I am now living from transfusion to transfusion in order to replenish my hemoglobin but, obviously, this cannot go on indefinitely. When I was first diagnosed, I was getting a transfusion every two weeks. Now, just more than two months later, I get a transfusion every week, sometimes more. At some point ... well, you understand.
This has all taken a psychological toll too, as it has made it harder for me to help my wonderful wife, Malayna, take care of our amazing three-year-old son, Kluane. They are the lights of my life, and I cannot bear the thought of them having to go on without me.
I know what it’s like to lose a father at a young age. My own dad passed away at 37 from a brain tumor. This was two weeks before my bar mitzvah. To this day, when I look at photos of what should have been, to that point, one of the happiest events of my life, I see myself and my family standing ashen-faced, forcing smiles for the camera as our hearts are breaking. I know the haunting, hollow feeling that carries right through adulthood as a result of losing a parent as a child. And I am determined that my son will not have to endure that.
Thinking of him, and of Malayna, makes it easier than I thought it would have been to ask so big a favor of strangers. Please, if you aren’t already in a marrow-donor registry, you can sign up with Gift of Life, whose primary focus is on Jewish donors and recipients. They share their database with the major match-finding registries in Canada, the United States and the world; so, essentially, if you register with one, you register with them all. There is also a registry through the Canadian Blood Services.
The procedure is simple. They’ll send you something resembling Q-Tips, which you’ll use to swab the inside of your cheeks, then return by mail.

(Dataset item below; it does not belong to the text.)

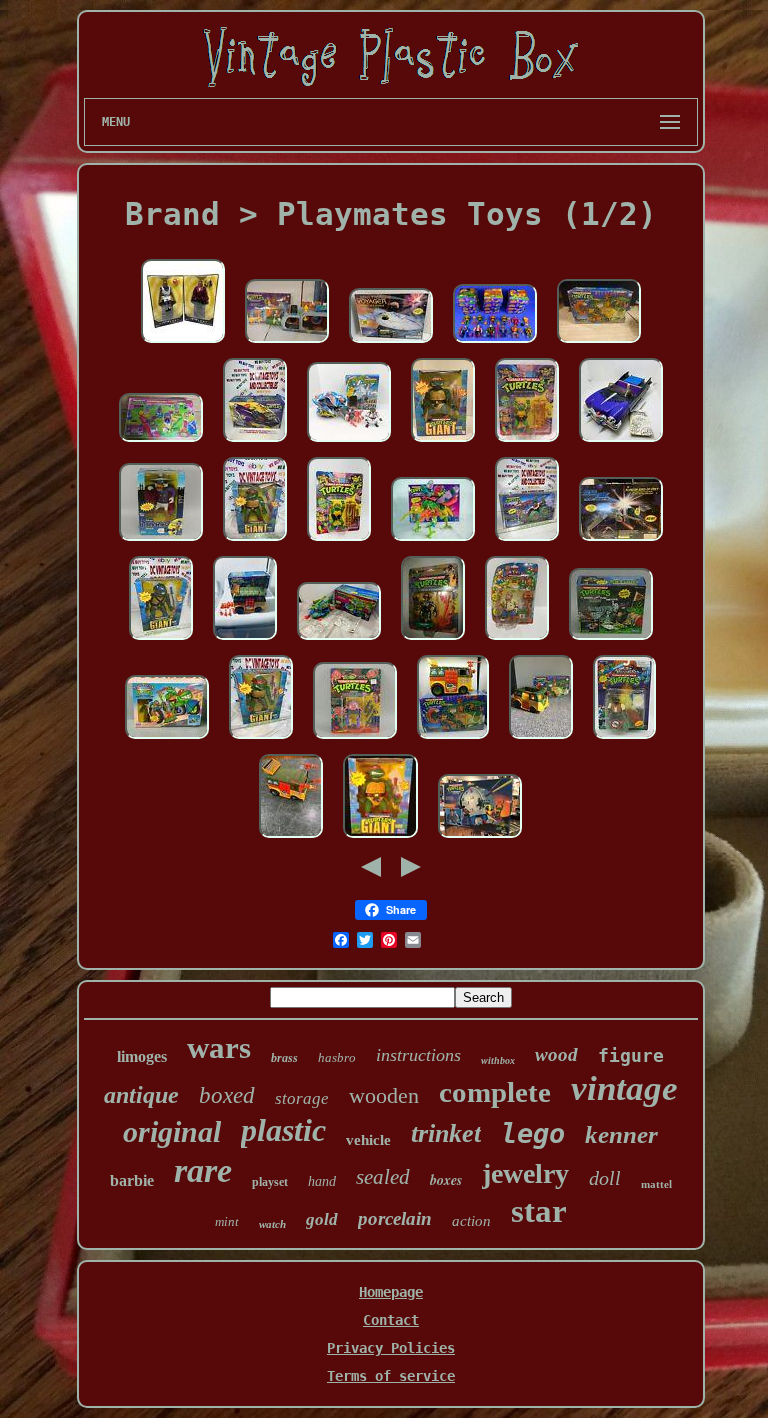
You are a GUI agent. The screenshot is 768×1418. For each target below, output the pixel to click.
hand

And, yes, I’m afraid they will ask for a financial donation, as they incur a cost for the DNA testing. The stem-cell donation itself requires no surgery – it’s not unlike giving blood.
Registrants generally stay in the databank until their 61st birthday, when they are automatically removed. But you can ask to be removed at any time, and you may change your mind about donating at any point along the way. Only about one in 200 registrants is ever selected to be a match. Even if you’re not the match for me, however, you could be the match who one day saves another life. Can there be a bigger mitzvah?
Full information is available on the Gift of Life website at giftoflife.org or the Canadian Blood Services website at onematch.ca.
Thanks so much for reading this and, whatever you decide, for considering my request. Wishing you and your families happiness and good health throughout this new year – and always.